Cota iniciou o bate-papo lembrando de sua perplexidade ao ver o filme pela primeira vez e avaliando que ele se simplifica a cada reprise. Sua questão inicial foi se ele existiria sem a pandemia. Ana Flavia Cavalcanti, que assina a direção com Fellipe Barbosa, prontamente respondeu que não. Ela e Malu Galli faziam a novela Amor de Mãe, quando eclodiu a pandemia e foram se isolar juntas num sítio com seus respectivos companheiros na época – Barbosa e o artista Afonso Tostes. A iniciativa do projeto foi de Ana: “Falei, ‘gente, pelo amor de Deus, tá cada um conversando com o mundo lá fora, projetando o futuro, uma peça, um filme, enquanto somos quatro artistas brasileiros aqui. Por que a gente não faz alguma coisa?’”.

Eles se inspiraram em O Estranho que Nós Amamos - filme realizado em 1971 por Don Sieguel, com Clint Eastwood no elenco, e refilmados em 2017, por Sofia Coppola.  Seguiram adiante sem recursos financeiros, desenvolvimento de roteiro ou equipe, aproveitando as condições que tinham. Ana lembrou que o isolamento social é o habitual em muitas roças: “A gente que ficou loucão em lockdown, mas pra muitas famílias essa é a vida de todo dia, você sozinho no matagal, com bicho, céu de estrelas, sol de manhã, sem ninguém, sem muita conversa”. Mais casais chegaram e também a artista plástica e figurinista do longa Janaina Tschäpe, que teve papel importante porque foi quem os recebeu em Bocaina.

O roteiro foi escrito a seis mãos – “Vocês podem imaginar a loucura que foi a gente se expressar junto num momento em que ninguém tava normal” – e o grupo filmou em treze dias, com muita improvisação. Paralelismo, física quântica não embasada e as várias camadas da vida construíram o filme, que ela descreve como bem de 2020, experimental e feito por um coletivo que tentou se abraçar.

A produtora Eliane Ferreira explicou que entrou no projeto já na fase de montagem, para organizar o trabalho e tentar finalizá-lo. Ela afirmou que a decisão de embarcar no desafio não foi lógica, mas fruto do arrebatamento que sentiu ao ver um dos cortes.

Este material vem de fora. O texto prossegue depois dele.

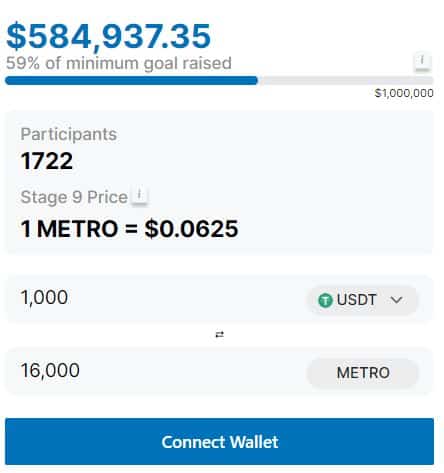Select the 1 METRO = $0.0625 price text

[x=129, y=229]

É uma obra que desperta fortes emoções e inspira interpretações das mais diversas, algo comprovado pelos empolgados depoimentos populares durante o debate. Comentando sobre as músicas, que têm grande peso na narrativa, Ana falou que elas compõem o cotidiano dos personagens, observando que Bocaina se assemelha a um “manual de como viver na roça”.

A diretora e atriz também revelou que parte do filme foi gravada com diálogos, mas eles caíram na montagem e hoje ela pensa que naquele momento eles realmente não tinham muito o que dizer. “O que a gente vai dizer diante de uma pandemia, de 700 mil mortos? É preciso dizer?”, ela refletiu, concluindo que o silêncio, ainda que possa, de início, soar como uma dificuldade, é a maior força do filme e oferece um respiro ao espectador.